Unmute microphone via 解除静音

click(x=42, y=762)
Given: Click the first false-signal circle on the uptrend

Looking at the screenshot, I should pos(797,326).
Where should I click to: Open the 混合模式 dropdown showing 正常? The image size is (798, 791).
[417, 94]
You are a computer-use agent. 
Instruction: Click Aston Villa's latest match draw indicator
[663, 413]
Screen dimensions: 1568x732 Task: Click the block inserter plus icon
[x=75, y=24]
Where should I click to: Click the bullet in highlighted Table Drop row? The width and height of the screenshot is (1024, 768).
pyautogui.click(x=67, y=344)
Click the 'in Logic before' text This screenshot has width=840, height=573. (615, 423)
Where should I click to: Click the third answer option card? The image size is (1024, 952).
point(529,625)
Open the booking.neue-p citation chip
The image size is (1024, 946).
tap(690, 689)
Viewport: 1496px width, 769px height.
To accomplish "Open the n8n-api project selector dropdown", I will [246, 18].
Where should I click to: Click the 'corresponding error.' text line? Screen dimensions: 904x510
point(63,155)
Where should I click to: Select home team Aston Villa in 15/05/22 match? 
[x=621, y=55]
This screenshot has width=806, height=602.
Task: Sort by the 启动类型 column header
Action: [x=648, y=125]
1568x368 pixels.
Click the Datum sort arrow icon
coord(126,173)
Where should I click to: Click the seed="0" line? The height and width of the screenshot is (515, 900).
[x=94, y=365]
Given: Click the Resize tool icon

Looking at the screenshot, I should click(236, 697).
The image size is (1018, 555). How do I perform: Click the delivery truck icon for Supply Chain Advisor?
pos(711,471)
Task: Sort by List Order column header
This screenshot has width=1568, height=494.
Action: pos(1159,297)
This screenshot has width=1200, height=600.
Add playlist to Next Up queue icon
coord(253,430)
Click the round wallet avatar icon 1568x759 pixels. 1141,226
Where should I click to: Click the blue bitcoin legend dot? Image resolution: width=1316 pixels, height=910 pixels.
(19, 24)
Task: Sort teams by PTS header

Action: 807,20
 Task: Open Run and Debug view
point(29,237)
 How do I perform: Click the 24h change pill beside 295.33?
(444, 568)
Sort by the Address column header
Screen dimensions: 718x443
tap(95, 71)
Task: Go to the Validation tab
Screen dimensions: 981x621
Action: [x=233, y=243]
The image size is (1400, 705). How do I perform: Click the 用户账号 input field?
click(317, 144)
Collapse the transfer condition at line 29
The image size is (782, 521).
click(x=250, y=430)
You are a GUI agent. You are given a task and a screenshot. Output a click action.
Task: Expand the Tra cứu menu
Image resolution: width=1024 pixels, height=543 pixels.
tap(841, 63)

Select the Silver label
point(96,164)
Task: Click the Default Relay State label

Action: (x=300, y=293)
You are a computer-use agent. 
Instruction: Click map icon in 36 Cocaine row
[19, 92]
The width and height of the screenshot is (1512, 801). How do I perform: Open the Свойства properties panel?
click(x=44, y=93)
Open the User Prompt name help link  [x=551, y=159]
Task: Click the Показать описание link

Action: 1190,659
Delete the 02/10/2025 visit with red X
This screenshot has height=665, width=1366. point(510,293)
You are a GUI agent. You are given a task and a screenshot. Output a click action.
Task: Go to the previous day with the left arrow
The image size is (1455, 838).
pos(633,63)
+ + + +
> **TASK TO COMPLETE**
Please restate word for word the lines of the material above, beginning with the one that holds "Task: Expand the Tra cứu menu" and ending with the last.

> **SOLUTION FOR THIS EXERCISE**
Task: Expand the Tra cứu menu
Image resolution: width=1024 pixels, height=543 pixels.
tap(841, 63)

Select the Silver label
point(96,164)
Task: Click the Default Relay State label

Action: (x=300, y=293)
You are a computer-use agent. 
Instruction: Click map icon in 36 Cocaine row
[19, 92]
The width and height of the screenshot is (1512, 801). How do I perform: Open the Свойства properties panel?
click(x=44, y=93)
Open the User Prompt name help link  [x=551, y=159]
Task: Click the Показать описание link

Action: 1190,659
Delete the 02/10/2025 visit with red X
This screenshot has height=665, width=1366. point(510,293)
You are a GUI agent. You are given a task and a screenshot. Output a click action.
Task: Go to the previous day with the left arrow
The image size is (1455, 838).
pos(633,63)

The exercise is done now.